Meade served in the Army Corps of Engineers in Algeria, Tunisia, Italy, Germany and France, and, according to his discharge record, earned eight Bronze Stars. The record gives no indication he was wounded, notes that he rose to the rank of corporal, and states that he was honorably discharged on Sept. 20, 1945.
After the war, Meade found work in the lab of the Owens-Illinois Glass Co., in Muncie, Ind., where he lasted one year. He then became a shipping clerk at the Ball Bros. Glass Manufacturing Co., according to Delaware County, Ind., census records. The factory employed Meade until 1961 - except for a two-year stretch, from 1948 to 1950, when he became a felon.
According to records obtained from the Delaware County circuit court, it happened this way:
On April 17, 1948, Meade flew into a rage and plunged a knife into a man named Lucius Morrow in view of an eyewitness. Meade fled, but police caught him three days later and charged him with assault and battery with intent to murder.
At first, he denied any wrongdoing; but on Feb. 26, 1949, while awaiting trial, he switched his plea to guilty and was given the maximum sentence - 10 years. The sentence, however, was suspended, the judge citing Meade's "good past record" and "good behavior" while awaiting trial in jail.
At age 44, Meade left the glass factory and never again held a steady job in Indiana, according to Delaware County census records. He was still listed as unemployed in the late '60s - around the time he joined the "Glory Barn and Faith Assembly," a Pentecostal group led by another self-professed prophet, Hobart Freeman.
Under Freeman's influence, Meade became a firm believer in faith healing, according to people who knew and followed both men. But eventually they had a falling out and parted ways.
Later, Indiana officials documented 94 deaths of Faith Assembly members who had not received medical care between 1973 and 1984. Forty-two of the deaths involved children.

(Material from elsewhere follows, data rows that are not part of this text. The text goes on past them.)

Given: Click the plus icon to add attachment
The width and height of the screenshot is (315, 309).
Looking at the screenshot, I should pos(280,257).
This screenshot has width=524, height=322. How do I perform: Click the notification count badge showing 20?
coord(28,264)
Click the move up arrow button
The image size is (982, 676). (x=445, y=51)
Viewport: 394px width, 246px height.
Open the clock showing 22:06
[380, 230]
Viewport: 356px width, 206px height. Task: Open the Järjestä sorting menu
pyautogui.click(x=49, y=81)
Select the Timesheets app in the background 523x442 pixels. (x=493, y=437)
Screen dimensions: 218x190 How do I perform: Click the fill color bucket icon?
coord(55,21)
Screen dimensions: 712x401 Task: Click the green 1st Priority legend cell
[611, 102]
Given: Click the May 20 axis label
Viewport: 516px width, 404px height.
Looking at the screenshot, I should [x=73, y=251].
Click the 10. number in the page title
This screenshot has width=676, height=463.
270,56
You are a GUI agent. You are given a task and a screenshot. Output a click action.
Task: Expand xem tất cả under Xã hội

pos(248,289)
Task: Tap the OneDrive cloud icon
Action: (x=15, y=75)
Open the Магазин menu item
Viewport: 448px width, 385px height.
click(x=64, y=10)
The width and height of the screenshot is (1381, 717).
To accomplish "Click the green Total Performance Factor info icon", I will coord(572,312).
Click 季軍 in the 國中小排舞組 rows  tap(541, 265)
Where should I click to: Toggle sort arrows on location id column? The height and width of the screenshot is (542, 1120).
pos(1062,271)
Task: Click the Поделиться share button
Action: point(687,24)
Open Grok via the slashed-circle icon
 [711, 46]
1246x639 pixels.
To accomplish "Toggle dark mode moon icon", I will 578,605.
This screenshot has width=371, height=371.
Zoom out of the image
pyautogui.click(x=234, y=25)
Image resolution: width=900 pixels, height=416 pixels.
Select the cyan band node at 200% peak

In 1984, the year Meade moved to Florida, a grand jury indicted Freeman on a conspiracy charge in connection with with the death of a 15-year-old girl. (She died of a treatable kidney disease.) But before the end of his trial, he died of untreated pneumonia.
Meanwhile, Meade started "The House Church," later renaming it "The Body," "The Assembly," "The Body of Christ Charismatic Church," and finally, "End Time Ministry."
His first recruits were students at Northwestern University in Evanston, Ill. - idealistic young people who were disillusioned by Vietnam and Watergate.
For weeks on end, they listened to tapes of sermons Meade recorded in a garage, former sect members said, and later used them to attract converts in their hometowns, including Sioux Falls, S.D., and Billings, Mont.